### Your assignment
Please repeat each of the records that follow, exactly as written.

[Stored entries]
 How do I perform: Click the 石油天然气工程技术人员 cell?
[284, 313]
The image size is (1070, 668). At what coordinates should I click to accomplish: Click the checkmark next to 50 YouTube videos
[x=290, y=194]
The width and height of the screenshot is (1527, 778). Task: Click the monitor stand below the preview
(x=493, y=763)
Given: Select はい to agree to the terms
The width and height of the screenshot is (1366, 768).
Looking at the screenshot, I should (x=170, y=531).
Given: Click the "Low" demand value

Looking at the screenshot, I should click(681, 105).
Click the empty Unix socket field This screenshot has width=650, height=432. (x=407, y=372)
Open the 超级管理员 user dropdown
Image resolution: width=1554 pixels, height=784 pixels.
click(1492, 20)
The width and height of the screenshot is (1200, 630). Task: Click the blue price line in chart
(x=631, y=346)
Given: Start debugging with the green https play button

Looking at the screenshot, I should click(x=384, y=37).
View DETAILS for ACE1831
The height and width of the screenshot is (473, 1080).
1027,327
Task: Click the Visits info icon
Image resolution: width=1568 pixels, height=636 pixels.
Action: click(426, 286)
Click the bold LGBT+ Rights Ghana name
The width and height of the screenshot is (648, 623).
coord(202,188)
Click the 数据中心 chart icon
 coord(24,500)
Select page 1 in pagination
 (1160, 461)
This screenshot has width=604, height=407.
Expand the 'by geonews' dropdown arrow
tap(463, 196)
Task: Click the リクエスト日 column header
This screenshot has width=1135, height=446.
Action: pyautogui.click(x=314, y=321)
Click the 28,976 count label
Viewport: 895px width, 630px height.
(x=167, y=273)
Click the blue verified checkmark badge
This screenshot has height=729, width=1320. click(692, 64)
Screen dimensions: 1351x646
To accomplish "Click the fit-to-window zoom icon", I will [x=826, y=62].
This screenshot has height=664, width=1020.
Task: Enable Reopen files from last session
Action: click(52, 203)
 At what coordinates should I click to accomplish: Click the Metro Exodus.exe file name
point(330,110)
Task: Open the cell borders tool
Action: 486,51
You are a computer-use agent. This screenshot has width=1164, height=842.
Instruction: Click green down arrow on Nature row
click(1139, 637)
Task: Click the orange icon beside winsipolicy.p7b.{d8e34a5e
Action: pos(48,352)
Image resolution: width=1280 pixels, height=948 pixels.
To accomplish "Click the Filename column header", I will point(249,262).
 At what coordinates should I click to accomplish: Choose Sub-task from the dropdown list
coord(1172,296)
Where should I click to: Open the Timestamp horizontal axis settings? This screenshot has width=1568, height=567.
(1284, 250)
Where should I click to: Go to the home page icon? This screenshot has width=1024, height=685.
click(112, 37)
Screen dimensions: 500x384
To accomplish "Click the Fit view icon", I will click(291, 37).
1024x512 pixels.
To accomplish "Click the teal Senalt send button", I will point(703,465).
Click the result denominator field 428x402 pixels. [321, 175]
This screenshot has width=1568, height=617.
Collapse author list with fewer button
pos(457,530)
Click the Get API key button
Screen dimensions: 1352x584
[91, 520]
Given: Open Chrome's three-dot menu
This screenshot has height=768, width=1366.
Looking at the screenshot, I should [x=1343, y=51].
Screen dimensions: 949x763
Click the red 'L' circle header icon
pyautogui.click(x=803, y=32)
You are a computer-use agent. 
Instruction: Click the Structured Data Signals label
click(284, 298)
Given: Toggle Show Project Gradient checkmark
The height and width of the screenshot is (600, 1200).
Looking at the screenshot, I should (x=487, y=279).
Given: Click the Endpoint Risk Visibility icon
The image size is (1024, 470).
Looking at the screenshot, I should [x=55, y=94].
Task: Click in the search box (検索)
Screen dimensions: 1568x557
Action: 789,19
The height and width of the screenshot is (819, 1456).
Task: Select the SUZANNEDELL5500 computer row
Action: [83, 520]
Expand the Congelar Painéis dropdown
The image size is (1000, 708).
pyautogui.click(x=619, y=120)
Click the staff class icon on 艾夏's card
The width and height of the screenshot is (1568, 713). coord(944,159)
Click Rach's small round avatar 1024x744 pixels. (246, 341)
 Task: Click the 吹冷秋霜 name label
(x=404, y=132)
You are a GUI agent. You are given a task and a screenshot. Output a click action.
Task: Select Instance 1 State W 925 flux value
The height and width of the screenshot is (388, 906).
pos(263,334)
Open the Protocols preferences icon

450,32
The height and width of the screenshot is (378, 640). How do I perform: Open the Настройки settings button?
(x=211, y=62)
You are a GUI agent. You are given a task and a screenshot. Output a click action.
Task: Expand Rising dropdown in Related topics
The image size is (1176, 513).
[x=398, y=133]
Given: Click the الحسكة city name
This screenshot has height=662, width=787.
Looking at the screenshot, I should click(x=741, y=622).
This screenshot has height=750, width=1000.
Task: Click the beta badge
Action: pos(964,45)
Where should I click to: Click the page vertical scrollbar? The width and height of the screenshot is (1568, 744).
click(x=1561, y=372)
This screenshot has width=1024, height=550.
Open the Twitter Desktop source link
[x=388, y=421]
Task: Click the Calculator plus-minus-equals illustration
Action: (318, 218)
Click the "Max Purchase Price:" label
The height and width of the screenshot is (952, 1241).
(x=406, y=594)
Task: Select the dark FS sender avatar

### Answer below
 How do I perform: Click the 石油天然气工程技术人员 cell?
[284, 313]
The image size is (1070, 668). At what coordinates should I click to accomplish: Click the checkmark next to 50 YouTube videos
[x=290, y=194]
The width and height of the screenshot is (1527, 778). Task: Click the monitor stand below the preview
(x=493, y=763)
Given: Select はい to agree to the terms
The width and height of the screenshot is (1366, 768).
Looking at the screenshot, I should (x=170, y=531).
Given: Click the "Low" demand value

Looking at the screenshot, I should click(681, 105).
Click the empty Unix socket field This screenshot has width=650, height=432. (x=407, y=372)
Open the 超级管理员 user dropdown
Image resolution: width=1554 pixels, height=784 pixels.
click(1492, 20)
The width and height of the screenshot is (1200, 630). Task: Click the blue price line in chart
(x=631, y=346)
Given: Start debugging with the green https play button

Looking at the screenshot, I should click(x=384, y=37).
View DETAILS for ACE1831
The height and width of the screenshot is (473, 1080).
1027,327
Task: Click the Visits info icon
Image resolution: width=1568 pixels, height=636 pixels.
Action: click(426, 286)
Click the bold LGBT+ Rights Ghana name
The width and height of the screenshot is (648, 623).
coord(202,188)
Click the 数据中心 chart icon
 coord(24,500)
Select page 1 in pagination
 (1160, 461)
This screenshot has width=604, height=407.
Expand the 'by geonews' dropdown arrow
tap(463, 196)
Task: Click the リクエスト日 column header
This screenshot has width=1135, height=446.
Action: pyautogui.click(x=314, y=321)
Click the 28,976 count label
Viewport: 895px width, 630px height.
(x=167, y=273)
Click the blue verified checkmark badge
This screenshot has height=729, width=1320. click(692, 64)
Screen dimensions: 1351x646
To accomplish "Click the fit-to-window zoom icon", I will [x=826, y=62].
This screenshot has height=664, width=1020.
Task: Enable Reopen files from last session
Action: click(52, 203)
 At what coordinates should I click to accomplish: Click the Metro Exodus.exe file name
point(330,110)
Task: Open the cell borders tool
Action: 486,51
You are a computer-use agent. This screenshot has width=1164, height=842.
Instruction: Click green down arrow on Nature row
click(1139, 637)
Task: Click the orange icon beside winsipolicy.p7b.{d8e34a5e
Action: pos(48,352)
Image resolution: width=1280 pixels, height=948 pixels.
To accomplish "Click the Filename column header", I will point(249,262).
 At what coordinates should I click to accomplish: Choose Sub-task from the dropdown list
coord(1172,296)
Where should I click to: Open the Timestamp horizontal axis settings? This screenshot has width=1568, height=567.
(1284, 250)
Where should I click to: Go to the home page icon? This screenshot has width=1024, height=685.
click(112, 37)
Screen dimensions: 500x384
To accomplish "Click the Fit view icon", I will click(291, 37).
1024x512 pixels.
To accomplish "Click the teal Senalt send button", I will point(703,465).
Click the result denominator field 428x402 pixels. [321, 175]
This screenshot has width=1568, height=617.
Collapse author list with fewer button
pos(457,530)
Click the Get API key button
Screen dimensions: 1352x584
[91, 520]
Given: Open Chrome's three-dot menu
This screenshot has height=768, width=1366.
Looking at the screenshot, I should [x=1343, y=51].
Screen dimensions: 949x763
Click the red 'L' circle header icon
pyautogui.click(x=803, y=32)
You are a computer-use agent. 
Instruction: Click the Structured Data Signals label
click(284, 298)
Given: Toggle Show Project Gradient checkmark
The height and width of the screenshot is (600, 1200).
Looking at the screenshot, I should (x=487, y=279).
Given: Click the Endpoint Risk Visibility icon
The image size is (1024, 470).
Looking at the screenshot, I should [x=55, y=94].
Task: Click in the search box (検索)
Screen dimensions: 1568x557
Action: 789,19
The height and width of the screenshot is (819, 1456).
Task: Select the SUZANNEDELL5500 computer row
Action: [83, 520]
Expand the Congelar Painéis dropdown
The image size is (1000, 708).
pyautogui.click(x=619, y=120)
Click the staff class icon on 艾夏's card
The width and height of the screenshot is (1568, 713). coord(944,159)
Click Rach's small round avatar 1024x744 pixels. (246, 341)
 Task: Click the 吹冷秋霜 name label
(x=404, y=132)
You are a GUI agent. You are given a task and a screenshot. Output a click action.
Task: Select Instance 1 State W 925 flux value
The height and width of the screenshot is (388, 906).
pos(263,334)
Open the Protocols preferences icon

450,32
The height and width of the screenshot is (378, 640). How do I perform: Open the Настройки settings button?
(x=211, y=62)
You are a GUI agent. You are given a task and a screenshot. Output a click action.
Task: Expand Rising dropdown in Related topics
The image size is (1176, 513).
[x=398, y=133]
Given: Click the الحسكة city name
This screenshot has height=662, width=787.
Looking at the screenshot, I should click(x=741, y=622).
This screenshot has height=750, width=1000.
Task: Click the beta badge
Action: pos(964,45)
Where should I click to: Click the page vertical scrollbar? The width and height of the screenshot is (1568, 744).
click(x=1561, y=372)
This screenshot has width=1024, height=550.
Open the Twitter Desktop source link
[x=388, y=421]
Task: Click the Calculator plus-minus-equals illustration
Action: (318, 218)
Click the "Max Purchase Price:" label
The height and width of the screenshot is (952, 1241).
(x=406, y=594)
Task: Select the dark FS sender avatar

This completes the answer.